Class BpeDecoder
Decoder for Byte Pair Encoding (BPE) tokens that removes suffix markers and restores spaces between words.
Implements
Inherited Members
Namespace: Unity.InferenceEngine.Tokenization.Decoders
Assembly: Unity.InferenceEngine.Tokenization.dll
Syntax
public class BpeDecoder : IDecoder
Remarks
This decoder processes BPE tokens by replacing the suffix marker with spaces to reconstruct the original text. The last token does not receive a trailing space.
Constructors
BpeDecoder(string)
Initializes a new instance of the BpeDecoder class with the specified suffix.
Declaration
public BpeDecoder(string pattern = "</w>")
Parameters
| Type | Name | Description |
|---|---|---|
| string | pattern | The suffix marker to be replaced during decoding. Default value is "</w>". |
Exceptions
| Type | Condition |
|---|---|
| ArgumentNullException | Thrown when |
Methods
Decode(IReadOnlyList<string>, Output<string>)

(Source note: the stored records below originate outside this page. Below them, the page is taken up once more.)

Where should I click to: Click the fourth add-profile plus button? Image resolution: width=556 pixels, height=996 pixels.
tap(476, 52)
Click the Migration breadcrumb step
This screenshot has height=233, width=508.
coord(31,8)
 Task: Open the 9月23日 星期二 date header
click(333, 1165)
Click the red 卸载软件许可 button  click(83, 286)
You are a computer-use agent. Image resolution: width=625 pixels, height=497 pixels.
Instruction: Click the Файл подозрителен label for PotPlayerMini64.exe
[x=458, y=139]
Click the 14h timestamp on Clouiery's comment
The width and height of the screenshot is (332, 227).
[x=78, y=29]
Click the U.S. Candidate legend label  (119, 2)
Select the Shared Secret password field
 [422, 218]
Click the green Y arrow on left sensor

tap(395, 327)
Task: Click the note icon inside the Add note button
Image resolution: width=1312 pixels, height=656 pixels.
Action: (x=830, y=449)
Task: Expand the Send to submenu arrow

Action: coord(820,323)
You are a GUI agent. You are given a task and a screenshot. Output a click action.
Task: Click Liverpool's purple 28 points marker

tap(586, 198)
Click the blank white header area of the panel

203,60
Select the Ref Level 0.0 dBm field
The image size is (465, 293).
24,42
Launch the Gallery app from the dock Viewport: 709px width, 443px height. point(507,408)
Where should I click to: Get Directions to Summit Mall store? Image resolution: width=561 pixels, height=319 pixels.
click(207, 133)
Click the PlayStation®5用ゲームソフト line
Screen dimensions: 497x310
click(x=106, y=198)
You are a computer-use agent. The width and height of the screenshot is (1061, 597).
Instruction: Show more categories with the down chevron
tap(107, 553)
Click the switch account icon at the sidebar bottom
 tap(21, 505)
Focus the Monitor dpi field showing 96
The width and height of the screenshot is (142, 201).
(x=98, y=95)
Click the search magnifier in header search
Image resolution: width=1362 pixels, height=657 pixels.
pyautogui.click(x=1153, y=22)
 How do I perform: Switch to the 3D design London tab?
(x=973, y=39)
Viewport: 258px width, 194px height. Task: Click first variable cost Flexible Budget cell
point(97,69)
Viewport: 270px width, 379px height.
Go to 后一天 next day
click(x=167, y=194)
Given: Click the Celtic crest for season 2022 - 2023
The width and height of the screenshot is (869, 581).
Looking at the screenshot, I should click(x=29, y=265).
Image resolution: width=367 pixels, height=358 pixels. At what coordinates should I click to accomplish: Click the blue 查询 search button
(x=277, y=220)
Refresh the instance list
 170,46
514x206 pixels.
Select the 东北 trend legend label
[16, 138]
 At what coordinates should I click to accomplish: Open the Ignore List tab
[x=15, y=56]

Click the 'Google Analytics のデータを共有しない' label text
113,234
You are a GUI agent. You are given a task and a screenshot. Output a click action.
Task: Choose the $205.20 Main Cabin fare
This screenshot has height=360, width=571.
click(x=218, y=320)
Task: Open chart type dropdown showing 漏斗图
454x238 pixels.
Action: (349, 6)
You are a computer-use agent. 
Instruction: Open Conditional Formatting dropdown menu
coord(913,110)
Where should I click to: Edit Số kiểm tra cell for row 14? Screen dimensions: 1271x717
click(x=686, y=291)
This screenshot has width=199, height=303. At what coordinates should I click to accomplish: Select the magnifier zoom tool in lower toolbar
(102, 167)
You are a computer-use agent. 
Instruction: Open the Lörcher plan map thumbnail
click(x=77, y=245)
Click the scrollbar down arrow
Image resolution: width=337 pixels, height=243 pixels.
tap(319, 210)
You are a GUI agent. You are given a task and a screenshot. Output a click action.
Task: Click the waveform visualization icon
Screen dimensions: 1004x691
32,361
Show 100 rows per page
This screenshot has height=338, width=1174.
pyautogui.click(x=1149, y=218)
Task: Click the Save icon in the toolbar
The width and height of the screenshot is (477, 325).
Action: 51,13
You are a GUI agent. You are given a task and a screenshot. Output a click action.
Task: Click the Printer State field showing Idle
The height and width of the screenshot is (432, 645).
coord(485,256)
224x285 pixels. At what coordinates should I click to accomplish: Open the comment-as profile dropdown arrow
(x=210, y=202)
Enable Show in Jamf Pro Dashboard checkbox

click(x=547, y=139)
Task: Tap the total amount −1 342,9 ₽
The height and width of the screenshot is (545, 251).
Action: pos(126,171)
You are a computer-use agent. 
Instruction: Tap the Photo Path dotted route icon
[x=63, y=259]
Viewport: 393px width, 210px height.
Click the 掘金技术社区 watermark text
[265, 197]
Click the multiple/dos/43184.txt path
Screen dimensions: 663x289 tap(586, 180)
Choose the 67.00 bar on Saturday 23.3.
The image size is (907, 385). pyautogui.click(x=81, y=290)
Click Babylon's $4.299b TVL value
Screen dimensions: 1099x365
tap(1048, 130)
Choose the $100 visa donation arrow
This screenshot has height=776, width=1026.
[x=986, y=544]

Applies modifications to the input detokenized strings.
Declaration
public void Decode(IReadOnlyList<string> tokens, Output<string> output)
Parameters
| Type | Name | Description |
|---|---|---|
| IReadOnlyList<string> | tokens | The string values to modify. |
| Output<string> | output | The recipient of modified strings. |